Его лицо стало казаться маской - но маской живой, способной гримасничать, улыбаться, хмуриться. Огромные выпуклые глаза, абсолютно правильные дуги бровей - и ни носа, ни рта. Веки отсутствовали, новый Хазред не моргал - очевидно, тонкого покрытия из серебра было достаточно для того, чтобы его глаза не страдали. Немигающий этот взор мог бы смутить кого угодно.
Голос Хазреда звучал теперь гулко и внятно, его слышали абсолютно все, к кому он был обращен, невзирая на дальность расстояния.

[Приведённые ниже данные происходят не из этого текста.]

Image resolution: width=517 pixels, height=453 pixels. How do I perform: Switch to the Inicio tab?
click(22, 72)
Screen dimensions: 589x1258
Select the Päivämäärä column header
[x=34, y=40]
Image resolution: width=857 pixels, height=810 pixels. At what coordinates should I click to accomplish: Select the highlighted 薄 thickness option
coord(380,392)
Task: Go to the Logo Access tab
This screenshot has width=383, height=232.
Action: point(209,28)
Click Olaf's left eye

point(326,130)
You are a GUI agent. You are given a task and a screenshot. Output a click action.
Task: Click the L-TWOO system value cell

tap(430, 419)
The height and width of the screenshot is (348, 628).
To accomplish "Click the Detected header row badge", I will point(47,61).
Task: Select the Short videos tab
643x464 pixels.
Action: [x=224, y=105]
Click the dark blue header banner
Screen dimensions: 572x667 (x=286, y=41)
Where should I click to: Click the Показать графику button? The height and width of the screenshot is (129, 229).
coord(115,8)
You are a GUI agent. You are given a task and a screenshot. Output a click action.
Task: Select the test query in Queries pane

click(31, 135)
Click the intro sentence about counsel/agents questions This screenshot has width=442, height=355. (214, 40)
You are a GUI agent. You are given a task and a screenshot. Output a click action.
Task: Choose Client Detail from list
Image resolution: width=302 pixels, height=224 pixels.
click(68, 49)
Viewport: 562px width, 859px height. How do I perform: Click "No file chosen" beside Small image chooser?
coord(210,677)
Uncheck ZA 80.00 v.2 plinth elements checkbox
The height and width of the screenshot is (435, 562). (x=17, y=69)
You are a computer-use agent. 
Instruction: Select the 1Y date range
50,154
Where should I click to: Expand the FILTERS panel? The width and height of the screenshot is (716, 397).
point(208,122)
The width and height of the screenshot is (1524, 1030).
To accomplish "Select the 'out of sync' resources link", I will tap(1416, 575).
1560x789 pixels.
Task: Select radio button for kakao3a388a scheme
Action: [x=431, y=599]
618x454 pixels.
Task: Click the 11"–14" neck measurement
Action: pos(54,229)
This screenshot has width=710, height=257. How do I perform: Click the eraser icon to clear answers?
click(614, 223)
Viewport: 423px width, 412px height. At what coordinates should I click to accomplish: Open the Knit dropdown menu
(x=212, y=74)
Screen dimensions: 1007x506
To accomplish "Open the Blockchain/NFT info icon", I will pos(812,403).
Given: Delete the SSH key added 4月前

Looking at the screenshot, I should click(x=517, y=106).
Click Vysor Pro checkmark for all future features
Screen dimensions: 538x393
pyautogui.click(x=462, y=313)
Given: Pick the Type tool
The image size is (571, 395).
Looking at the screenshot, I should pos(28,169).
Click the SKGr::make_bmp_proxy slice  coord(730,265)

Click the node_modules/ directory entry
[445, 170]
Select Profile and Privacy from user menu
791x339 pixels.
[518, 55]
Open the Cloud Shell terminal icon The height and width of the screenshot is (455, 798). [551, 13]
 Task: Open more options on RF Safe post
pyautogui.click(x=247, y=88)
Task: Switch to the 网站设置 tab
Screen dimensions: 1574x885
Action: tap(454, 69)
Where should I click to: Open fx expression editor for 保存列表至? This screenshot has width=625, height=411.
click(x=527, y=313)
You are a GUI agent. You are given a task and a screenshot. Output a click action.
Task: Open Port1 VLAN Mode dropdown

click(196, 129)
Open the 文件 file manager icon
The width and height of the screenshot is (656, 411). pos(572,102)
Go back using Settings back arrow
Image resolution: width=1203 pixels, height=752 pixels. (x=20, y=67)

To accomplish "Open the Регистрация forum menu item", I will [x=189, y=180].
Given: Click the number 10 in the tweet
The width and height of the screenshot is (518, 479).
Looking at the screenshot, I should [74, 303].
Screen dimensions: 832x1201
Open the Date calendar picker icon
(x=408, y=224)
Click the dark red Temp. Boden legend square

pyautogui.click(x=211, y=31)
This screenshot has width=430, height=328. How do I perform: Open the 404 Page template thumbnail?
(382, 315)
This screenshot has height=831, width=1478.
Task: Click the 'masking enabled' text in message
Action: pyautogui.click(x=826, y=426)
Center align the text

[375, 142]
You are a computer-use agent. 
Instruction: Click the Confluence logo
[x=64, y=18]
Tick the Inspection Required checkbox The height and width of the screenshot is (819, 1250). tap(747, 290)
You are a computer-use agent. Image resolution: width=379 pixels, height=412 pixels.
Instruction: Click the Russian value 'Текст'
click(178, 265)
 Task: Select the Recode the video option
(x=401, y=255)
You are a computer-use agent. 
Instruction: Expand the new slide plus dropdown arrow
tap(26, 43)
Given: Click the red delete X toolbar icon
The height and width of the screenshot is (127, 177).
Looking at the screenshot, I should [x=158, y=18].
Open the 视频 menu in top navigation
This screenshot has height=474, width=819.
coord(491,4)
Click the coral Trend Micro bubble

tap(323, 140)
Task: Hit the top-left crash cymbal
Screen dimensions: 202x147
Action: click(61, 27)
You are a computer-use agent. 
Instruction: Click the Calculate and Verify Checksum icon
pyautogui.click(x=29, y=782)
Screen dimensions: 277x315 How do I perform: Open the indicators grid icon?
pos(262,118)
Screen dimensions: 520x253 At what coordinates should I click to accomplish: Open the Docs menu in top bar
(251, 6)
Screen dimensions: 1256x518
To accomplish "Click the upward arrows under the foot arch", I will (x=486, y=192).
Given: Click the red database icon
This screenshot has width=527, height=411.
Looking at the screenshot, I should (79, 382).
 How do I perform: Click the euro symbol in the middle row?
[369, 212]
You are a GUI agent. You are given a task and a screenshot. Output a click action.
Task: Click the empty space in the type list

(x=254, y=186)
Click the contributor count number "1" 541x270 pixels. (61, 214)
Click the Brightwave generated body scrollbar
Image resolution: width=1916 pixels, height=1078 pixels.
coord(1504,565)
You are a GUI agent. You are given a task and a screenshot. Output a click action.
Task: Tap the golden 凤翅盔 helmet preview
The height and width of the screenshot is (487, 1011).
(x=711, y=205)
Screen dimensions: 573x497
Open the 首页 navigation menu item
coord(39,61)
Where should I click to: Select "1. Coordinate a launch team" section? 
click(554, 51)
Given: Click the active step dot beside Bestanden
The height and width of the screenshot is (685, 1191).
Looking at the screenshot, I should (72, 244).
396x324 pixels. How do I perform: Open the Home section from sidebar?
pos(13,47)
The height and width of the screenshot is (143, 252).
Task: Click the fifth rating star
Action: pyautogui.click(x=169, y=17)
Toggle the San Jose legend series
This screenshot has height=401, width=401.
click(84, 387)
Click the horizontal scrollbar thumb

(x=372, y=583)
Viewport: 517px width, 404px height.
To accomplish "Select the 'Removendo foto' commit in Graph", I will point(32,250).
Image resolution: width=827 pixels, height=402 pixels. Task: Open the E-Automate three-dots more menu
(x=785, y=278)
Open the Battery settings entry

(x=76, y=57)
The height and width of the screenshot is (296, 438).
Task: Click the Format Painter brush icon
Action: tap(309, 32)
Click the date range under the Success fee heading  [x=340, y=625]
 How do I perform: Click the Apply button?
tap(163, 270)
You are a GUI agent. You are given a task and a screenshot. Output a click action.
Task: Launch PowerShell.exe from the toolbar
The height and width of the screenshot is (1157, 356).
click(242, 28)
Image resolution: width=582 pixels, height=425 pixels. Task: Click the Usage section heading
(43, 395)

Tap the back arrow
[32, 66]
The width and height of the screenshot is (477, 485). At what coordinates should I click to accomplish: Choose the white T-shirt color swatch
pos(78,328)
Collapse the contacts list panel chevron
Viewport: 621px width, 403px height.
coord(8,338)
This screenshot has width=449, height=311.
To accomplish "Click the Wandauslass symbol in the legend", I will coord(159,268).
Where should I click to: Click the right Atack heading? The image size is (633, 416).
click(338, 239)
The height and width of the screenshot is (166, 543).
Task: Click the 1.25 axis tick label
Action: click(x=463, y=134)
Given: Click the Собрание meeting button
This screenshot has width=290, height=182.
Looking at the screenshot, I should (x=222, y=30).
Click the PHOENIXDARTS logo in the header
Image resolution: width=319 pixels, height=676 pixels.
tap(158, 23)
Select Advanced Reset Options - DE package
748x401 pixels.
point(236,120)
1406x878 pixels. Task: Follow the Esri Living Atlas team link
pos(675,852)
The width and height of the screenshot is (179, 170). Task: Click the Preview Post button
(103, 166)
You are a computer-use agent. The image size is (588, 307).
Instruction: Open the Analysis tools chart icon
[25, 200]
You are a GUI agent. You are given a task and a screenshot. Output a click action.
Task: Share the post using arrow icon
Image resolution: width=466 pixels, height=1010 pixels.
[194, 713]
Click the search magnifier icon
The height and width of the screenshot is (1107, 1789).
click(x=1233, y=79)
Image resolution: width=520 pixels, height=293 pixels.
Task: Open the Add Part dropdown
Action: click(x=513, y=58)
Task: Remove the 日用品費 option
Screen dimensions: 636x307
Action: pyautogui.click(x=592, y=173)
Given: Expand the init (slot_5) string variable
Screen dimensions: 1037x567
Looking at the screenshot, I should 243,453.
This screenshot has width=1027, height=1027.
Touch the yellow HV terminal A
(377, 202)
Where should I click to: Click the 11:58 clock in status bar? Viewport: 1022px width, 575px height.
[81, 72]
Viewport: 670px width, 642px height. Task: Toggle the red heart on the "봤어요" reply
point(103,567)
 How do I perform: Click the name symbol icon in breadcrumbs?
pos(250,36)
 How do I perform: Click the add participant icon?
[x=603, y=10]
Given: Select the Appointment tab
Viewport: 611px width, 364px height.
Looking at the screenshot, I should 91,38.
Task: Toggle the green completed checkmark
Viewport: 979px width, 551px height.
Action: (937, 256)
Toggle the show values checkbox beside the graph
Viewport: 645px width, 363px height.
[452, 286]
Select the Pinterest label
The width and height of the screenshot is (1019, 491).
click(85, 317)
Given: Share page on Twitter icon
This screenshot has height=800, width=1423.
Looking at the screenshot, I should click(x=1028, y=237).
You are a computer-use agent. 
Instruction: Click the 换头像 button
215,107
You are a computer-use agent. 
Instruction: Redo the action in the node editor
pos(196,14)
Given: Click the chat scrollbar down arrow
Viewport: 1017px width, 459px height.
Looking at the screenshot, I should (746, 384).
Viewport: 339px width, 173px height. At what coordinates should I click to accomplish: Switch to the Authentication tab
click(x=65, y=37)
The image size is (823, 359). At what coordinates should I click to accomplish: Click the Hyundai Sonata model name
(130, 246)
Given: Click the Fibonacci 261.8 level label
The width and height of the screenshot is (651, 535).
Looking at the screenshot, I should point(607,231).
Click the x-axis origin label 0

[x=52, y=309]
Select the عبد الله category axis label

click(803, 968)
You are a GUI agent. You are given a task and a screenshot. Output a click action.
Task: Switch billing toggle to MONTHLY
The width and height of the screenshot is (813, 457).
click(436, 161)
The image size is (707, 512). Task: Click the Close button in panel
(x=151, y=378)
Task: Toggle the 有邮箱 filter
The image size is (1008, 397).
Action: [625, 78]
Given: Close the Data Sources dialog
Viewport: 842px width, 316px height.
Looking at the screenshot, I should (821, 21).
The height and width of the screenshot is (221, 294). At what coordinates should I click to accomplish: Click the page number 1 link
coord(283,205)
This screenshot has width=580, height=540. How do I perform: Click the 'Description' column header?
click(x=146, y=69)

Очевидно, решил Эгертон, на самом деле Хазред теперь не «разговаривает» в прямом смысле этого слова, а посылает ментальные импульсы прямо в мозг тех, до кого желает донести свое сообщение.
– Убедились теперь? - звенел голос Хазреда прямо в головах всех, к кому он обращал свою речь (Эгертон подозревал, что в числе этих «избранных» были он сам, Тзаттог и, возможно, Гирсу). - Асехат, как я и утверждал! Я сяду на престол карикуса в Ифе, я буду разговаривать с божеством-создателем! Я обращусь к нему по имени и сделаюсь самым великим владыкой на Лааре!
* * *
Город Ифа вырисовывался во тьме - вожделенная и недостижимая цель, словно бы окутанная мягким спасительным покрывалом ночи. С тех пор как доспех сомкнулся на теле Хазреда, бывший троллок чувствовал в себе многочисленные перемены и был им чрезвычайно рад. Он стал значительно сильнее - теперь одним движением руки он с легкостью мог переломить шею ижору или даже троллоку. Это наполняло его великолепным ощущением власти над другими живыми существами. Кроме того, Хазред начал видеть в темноте. По правде говоря, в темноте он теперь видел даже лучше, чем при солнечном свете.
Все развивалось как нельзя лучше. Хазред наблюдал за тем, как темные волны порождений тумана накатывают на городские стены. Навстречу атакующим бежали воины из Ифа - море вздымающихся над тьмой факелов. Скрежет и крики разносились над болотами, звон оружия, пронзительный визг воинских кличей; казалось, сама ночь агонизирует… Крыланы наискось перечеркивали луну, их кожистые крылья беззвучно взмахивали, гоняя мертвый ветер. Гончие тумана мчались сквозь тьму, их большие ступни шлепали по земле, а шипы пронзали ночь и, казалось, заставляли ее корчиться от боли. Торопились навстречу врагу гниляки, их желтые зубы были оскалены в ухмылке, а разлагающаяся плоть клочьями списала с костей.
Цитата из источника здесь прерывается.